• PROVIDED RECORDS
----

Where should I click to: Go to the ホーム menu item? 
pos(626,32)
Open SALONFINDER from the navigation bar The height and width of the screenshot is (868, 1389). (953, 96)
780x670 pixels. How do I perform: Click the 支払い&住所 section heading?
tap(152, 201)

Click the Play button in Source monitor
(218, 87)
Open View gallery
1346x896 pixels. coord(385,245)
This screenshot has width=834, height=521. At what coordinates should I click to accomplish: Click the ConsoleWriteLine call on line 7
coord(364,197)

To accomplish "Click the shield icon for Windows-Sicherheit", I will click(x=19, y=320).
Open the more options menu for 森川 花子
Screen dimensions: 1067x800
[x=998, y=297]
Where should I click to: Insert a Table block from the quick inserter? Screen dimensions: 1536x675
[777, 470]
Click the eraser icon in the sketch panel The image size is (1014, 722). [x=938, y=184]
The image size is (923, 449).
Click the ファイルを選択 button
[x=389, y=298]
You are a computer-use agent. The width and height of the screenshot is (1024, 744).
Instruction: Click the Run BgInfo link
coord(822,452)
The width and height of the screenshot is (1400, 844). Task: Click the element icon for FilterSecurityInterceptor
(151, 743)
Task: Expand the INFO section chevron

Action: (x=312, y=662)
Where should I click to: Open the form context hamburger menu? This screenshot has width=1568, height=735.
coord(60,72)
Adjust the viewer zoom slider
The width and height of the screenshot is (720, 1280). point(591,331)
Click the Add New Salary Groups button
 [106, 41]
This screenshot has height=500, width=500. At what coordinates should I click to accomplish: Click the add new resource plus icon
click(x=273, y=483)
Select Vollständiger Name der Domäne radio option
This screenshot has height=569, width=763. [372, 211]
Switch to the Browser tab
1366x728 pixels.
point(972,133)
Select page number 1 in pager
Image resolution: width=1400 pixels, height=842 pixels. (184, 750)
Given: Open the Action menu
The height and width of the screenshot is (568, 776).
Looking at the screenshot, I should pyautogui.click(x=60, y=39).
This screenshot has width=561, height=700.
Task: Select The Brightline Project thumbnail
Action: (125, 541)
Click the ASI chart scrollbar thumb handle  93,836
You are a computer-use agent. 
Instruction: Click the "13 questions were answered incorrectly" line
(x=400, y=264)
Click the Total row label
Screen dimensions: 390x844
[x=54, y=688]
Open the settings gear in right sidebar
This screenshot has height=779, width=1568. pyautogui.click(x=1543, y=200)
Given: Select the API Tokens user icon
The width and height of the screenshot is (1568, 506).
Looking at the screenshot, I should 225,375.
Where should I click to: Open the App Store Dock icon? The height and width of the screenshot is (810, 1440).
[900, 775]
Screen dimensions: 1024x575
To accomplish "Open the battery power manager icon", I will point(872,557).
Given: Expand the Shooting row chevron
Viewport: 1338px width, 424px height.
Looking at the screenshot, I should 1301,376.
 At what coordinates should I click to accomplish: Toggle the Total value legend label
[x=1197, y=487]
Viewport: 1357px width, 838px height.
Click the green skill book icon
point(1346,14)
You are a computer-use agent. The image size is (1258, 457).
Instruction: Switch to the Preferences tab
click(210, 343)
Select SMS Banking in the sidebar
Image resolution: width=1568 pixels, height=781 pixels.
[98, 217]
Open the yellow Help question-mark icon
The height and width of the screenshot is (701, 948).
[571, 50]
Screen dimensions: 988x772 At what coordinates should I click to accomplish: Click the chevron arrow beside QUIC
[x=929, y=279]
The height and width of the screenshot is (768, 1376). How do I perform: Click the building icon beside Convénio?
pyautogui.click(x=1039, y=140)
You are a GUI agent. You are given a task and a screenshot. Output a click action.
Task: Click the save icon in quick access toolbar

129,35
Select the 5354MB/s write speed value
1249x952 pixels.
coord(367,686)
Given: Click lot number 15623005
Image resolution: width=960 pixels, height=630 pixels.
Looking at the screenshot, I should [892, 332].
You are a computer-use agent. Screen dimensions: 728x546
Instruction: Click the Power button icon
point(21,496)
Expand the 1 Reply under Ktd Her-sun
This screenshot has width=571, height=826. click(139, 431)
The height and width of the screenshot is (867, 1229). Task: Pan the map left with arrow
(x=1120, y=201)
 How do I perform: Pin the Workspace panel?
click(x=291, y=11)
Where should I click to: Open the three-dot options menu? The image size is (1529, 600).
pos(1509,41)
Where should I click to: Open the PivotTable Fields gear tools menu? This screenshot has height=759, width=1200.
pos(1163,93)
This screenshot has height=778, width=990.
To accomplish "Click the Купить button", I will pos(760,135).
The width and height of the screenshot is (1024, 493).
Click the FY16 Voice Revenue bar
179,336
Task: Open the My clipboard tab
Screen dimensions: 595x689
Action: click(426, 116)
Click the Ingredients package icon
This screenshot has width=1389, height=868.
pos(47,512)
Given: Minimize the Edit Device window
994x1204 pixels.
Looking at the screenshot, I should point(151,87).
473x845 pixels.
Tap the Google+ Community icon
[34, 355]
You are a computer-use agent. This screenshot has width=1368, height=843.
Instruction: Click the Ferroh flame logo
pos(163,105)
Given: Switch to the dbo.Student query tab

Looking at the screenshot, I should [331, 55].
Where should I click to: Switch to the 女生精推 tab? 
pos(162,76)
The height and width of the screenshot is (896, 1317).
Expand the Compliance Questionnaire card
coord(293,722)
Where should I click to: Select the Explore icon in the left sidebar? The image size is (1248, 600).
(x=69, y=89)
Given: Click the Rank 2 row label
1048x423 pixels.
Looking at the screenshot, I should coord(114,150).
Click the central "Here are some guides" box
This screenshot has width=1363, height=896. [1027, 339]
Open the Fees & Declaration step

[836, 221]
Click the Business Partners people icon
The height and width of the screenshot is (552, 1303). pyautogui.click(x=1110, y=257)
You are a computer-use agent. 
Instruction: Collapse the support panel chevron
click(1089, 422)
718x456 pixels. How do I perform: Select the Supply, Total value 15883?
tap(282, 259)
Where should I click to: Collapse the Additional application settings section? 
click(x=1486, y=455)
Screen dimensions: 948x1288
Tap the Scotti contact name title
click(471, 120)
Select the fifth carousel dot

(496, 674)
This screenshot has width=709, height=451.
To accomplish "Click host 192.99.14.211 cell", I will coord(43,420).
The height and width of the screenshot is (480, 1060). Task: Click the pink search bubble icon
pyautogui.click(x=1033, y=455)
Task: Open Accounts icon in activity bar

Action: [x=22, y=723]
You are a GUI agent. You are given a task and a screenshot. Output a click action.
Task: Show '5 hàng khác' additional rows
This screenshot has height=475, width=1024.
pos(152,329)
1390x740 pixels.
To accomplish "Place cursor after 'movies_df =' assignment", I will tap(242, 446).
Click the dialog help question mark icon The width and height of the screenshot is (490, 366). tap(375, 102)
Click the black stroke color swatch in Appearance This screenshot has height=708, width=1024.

----

• TASK DETAILS
From the material above, set down exactly the lines between the line holding "Select Vollständiger Name" and the line holding "Click the ASI", inclusive. Include nothing else.

• WRITTEN ANSWER
Select Vollständiger Name der Domäne radio option
This screenshot has height=569, width=763. [372, 211]
Switch to the Browser tab
1366x728 pixels.
point(972,133)
Select page number 1 in pager
Image resolution: width=1400 pixels, height=842 pixels. (184, 750)
Given: Open the Action menu
The height and width of the screenshot is (568, 776).
Looking at the screenshot, I should pyautogui.click(x=60, y=39).
This screenshot has width=561, height=700.
Task: Select The Brightline Project thumbnail
Action: (125, 541)
Click the ASI chart scrollbar thumb handle  93,836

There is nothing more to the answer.